She blew out a breath.

“I don’t know – ray and ray. Praying. Preying. I don’t know.”

He stared at the Budweiser ad on the other end of the bus and smoothed down her hair.

“Okay, we’ll see the praying mantis first.”

“We can see the clownfish after that, yeah?”

He liked the clownfish. She found them a little ridiculous, and contrary to his expectations, Finding Nemo had only cemented her opinions on them.

“I can skip the clownfish.”

“No, it’s all right.”

He kept looking at the Budweiser ad and she fell asleep against his arm. When they got off their stop he wiped a bit of drool from the corner of her mouth and a tinge of colour crept into her cheeks. She pressed her hands to her face as the bus drove off.

“God, it’s cold.”

“I should’ve got the umbrella,” he said, looking up at the flat grey sky.

She linked her arm with his; it felt uncomfortable with all the layers of jacket and sweater between the crooks of their elbows. He scuffed his shoe against the sharp edge of a tile and dislodged a hardened bit of dirt from the grooves of the sole.

“I’m hungry,” she said suddenly.

“I told you you should’ve had breakfast,” he said as he steered her towards the café outside the aquarium entrance.

“I wasn’t hungry then.”

She ordered a cup of Chinese green tea and a doughnut.
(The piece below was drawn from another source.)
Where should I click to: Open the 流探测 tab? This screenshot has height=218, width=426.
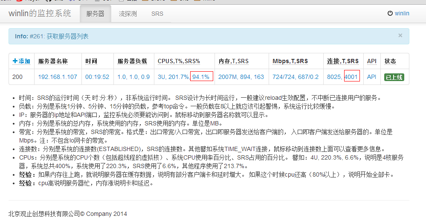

He knew she would rather have an espresso but she was trying to balance the guilt of the doughnut with the metabolism-boosting goodness of the tea.

She fished out his wallet from his back pocket and paid the cashier.
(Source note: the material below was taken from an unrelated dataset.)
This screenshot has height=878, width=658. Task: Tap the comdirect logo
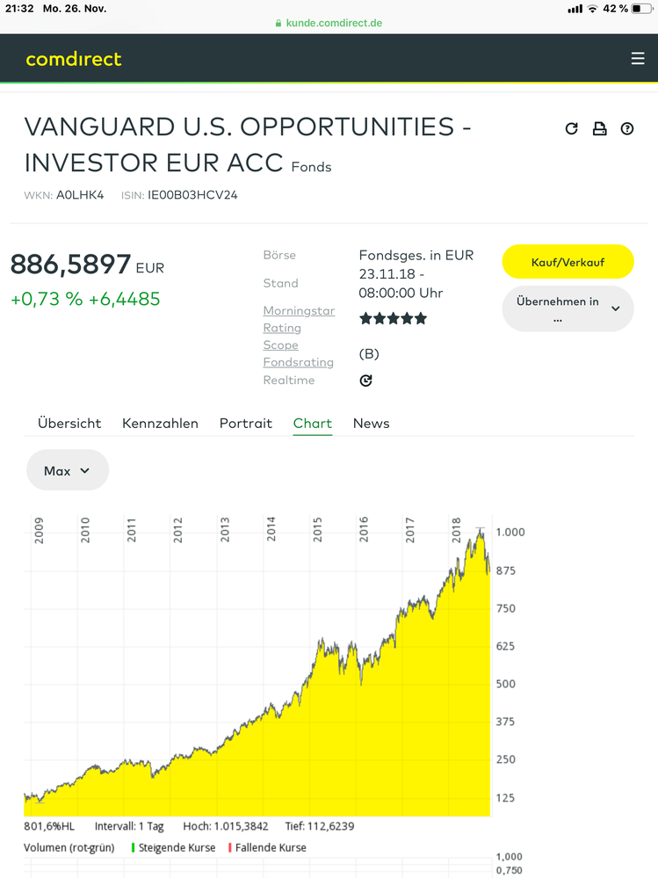click(74, 59)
“I’m gonna hide this doughnut in my purse,” she hissed after eating half of it, as if it was the most diabolical thing she’d ever done.

“You do that,” he mumbled, looking at the entry tariffs for the aquarium. He was on unpaid leave.
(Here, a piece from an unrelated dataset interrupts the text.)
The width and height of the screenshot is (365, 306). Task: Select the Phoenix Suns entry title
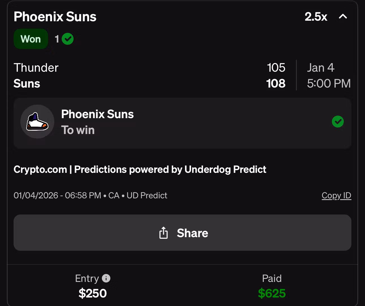pyautogui.click(x=55, y=17)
She stuffed the half doughnut into her bag and finished her tea. He paid the tariff and they went inside, straight to the stingrays before anything else.

“They’re really rather beautiful,” she sighed, her head tilted upwards as they stood in the glass-ceilinged corridor. Above their heads, the stingrays wobbled, their small mouths moving silently and meaninglessly. He held onto the ends of the tassels on her bag and said, looking at the shape of her face, “Yeah, they are.”

She closed her eyes.

“Do you ever think they’re trying to say something?”

“Who?”

“The pray – the stingrays, I mean.”

He looked at her. The elastic of her jeans clung to her waist, the rest of the fabric hanging off her bones resignedly, like it had given up on the function of being a pair of skinny jeans. Her scarf looped three times around her neck, and her hair looked green in the shifting light. The shadows on her face moved. The shadows in both of them lurked, and were still in that moment.

He said, “Maybe.”

She was looking for a different answer: something longer and philosophical; but he wasn’t philosophical and couldn’t try to sound more impressive.

She opened her eyes, almost scaring him. Then she took his hand.

“Clownfish?”

He kissed her on her cold lips and almost smiled.